BTW: I wonder how export should be used? It seems like it currently does nothing (because we only use static linking?).

If we ever wanted to ship phobos as a DLL, wouldn't we have to mark all functions in phobos as export?

NOTE: Shared libraries on POSIX traditionally export all their members by default. There are some people trying to change that as exporting all members can cause performance problems:

http://gcc.gnu.org/wiki/Visibility http://software.intel.com/en-us/blogs/2010/11/10/limit-performance-impact-of-global-symbols-on-linux http://www.technovelty.org/code/why-symbol-visibility-is-good.html

So we might consider if we want to hide members in shared objects by default.
January 18, 2013
On Friday, 18 January 2013 at 04:46:46 UTC, Andrej Mitrovic wrote:
> On 1/18/13, Rob T <alanb@ucora.com> wrote:
>> however I read somewhere that it pretty much does nothing but
>> strip out the comments because it needs the full source code for
>> a inlining, CTFE, and templates.
>
> There was a recent pull that implemented better header generation
> (https://github.com/D-Programming-Language/dmd/pull/1487), it will be
> in the 2.062 release (which might be a long time from now but it's
> worth knowing). It's probably doing a better job at hiding
> implementation details.

That pull will make things better, but it doesn't go far enough. For example it would be nice to have extra control, such as the option of telling the compiler to leave out templates and warn or error if auto returns are discovered (or better, convert the auto into a known type).

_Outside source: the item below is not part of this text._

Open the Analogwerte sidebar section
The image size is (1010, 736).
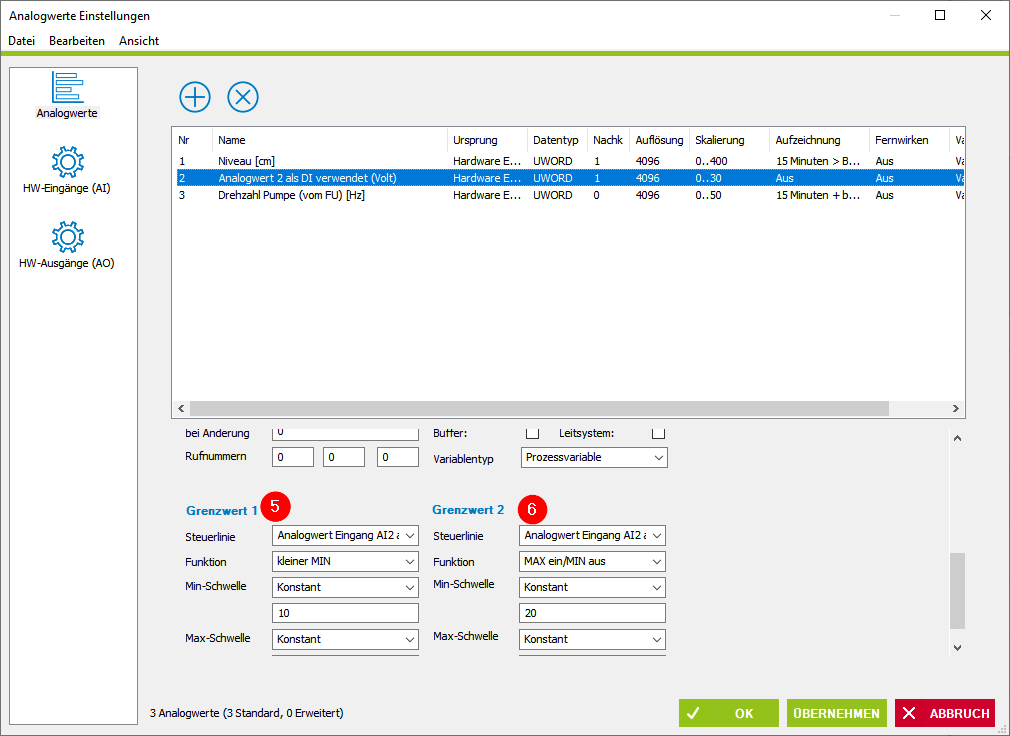[x=67, y=95]
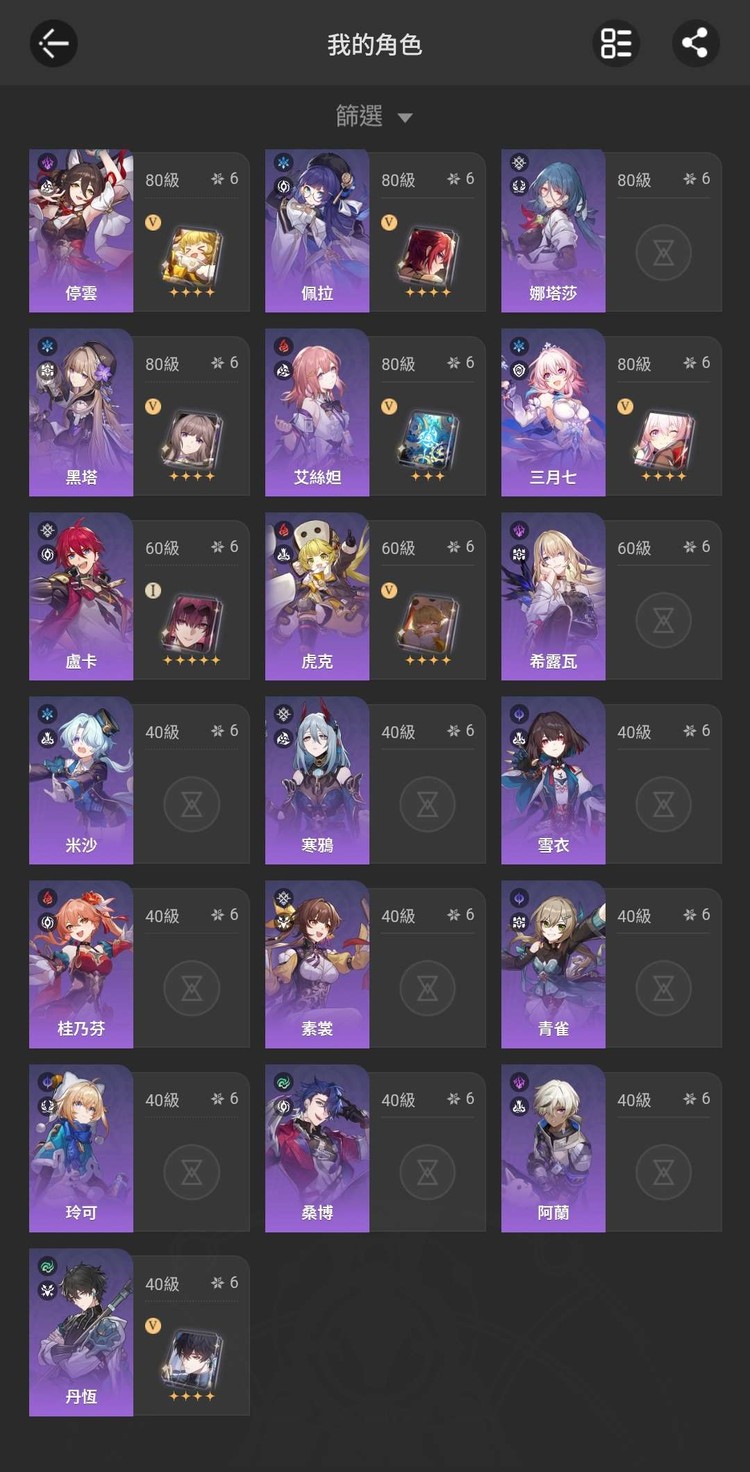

The idea for some people is to hide as much implementation details as possible, so the compiler should be made to help do that kind of job. Also users may want to leave out templates in some cases. As it is, we have to hack them out manually, but that is a time waster and error prone.

I wonder if the UDA concept can be used to mark things so that they get left out of the DI or included in the DI?

Ultimately the module system itself should be given another shake, I find that it is too simplistic. It would be far better if the module system had true interfacing constructs so that the programmer can specify what gets placed into the DI.